Sometimes something someone else says gets under our skin. We feel compelled to express our contrary view.
This is not a sign that we have confidence in our ideas. Quite the contrary. Confidence in an idea gives an individual the viewpoint which Jesus expressed in the parable of the mustard seed. A valid idea will bring forth a good harvest when it falls on fertile soil, so the best strategy is to spread it as widely as possible and waste no time on cursing the rocks who are immune to it or the barren soil incapable of giving it sustenance.
If we feel the need to enter into a quarrel it is because there is a threat to the security of our beliefs from within.
A person secure in their own religious faith may try to spread it, but will not feel the need to argue with members of other faiths or with atheists. However, for some, religion is a way of trying to maintain discipline over what is perceived as sinfulness. This is an insecure position, and in the extreme, if reason appears to threaten the structure of restraint, then reason itself must be denied and argued against. (Religion need not be like this. Some religious people do not feel at all threatened by the contrary views of others. And some of the great contributors to the progress of reason have been religious.)
Once again, when we come to atheists, there are some who are secure and some who are insecure. Reason has two main roles - 1. As a strategy for pursing understanding of ourselves and the world which gives us greater capacity to manage both. 2. As a defence against the irrational aspects of the human psyche. Emotions are not rational, and rational arguments have a limited ability to quell them.

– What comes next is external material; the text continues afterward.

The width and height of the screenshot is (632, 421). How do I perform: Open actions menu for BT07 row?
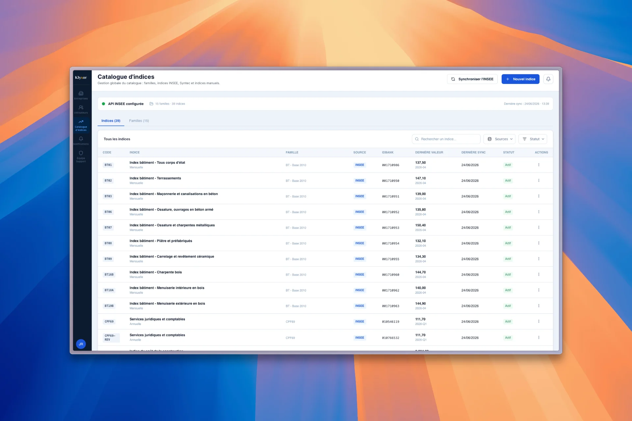[539, 227]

If an atheist and a religious person are quarrelling, then each is also shadow boxing with his denied self.
If the denied self of the quarrelsome religious person is doubt in the reality of his system of belief or in its effectiveness to maintain his state of self-discipline, then what might the nature of the denied self of the quarrelsome atheist be?
Here are a couple of arguments made by atheists against religion :
1. It is irrational.
Someone using the discipline of reason to try to quell irrational feelings of fear or guilt, may see in the religious person an ally for such feelings, especially since attempting to inspire fear or guilt is a major strategy of the insecure religious individual.
2. It falsely claims moral superiority.
None of us are really morally superior, but it may be very important to our conditional self-acceptance to convince ourselves that we are. Deep down we know that it is a sham in ourselves and this is why we would rather attack what is, to us, the more obvious sham of another.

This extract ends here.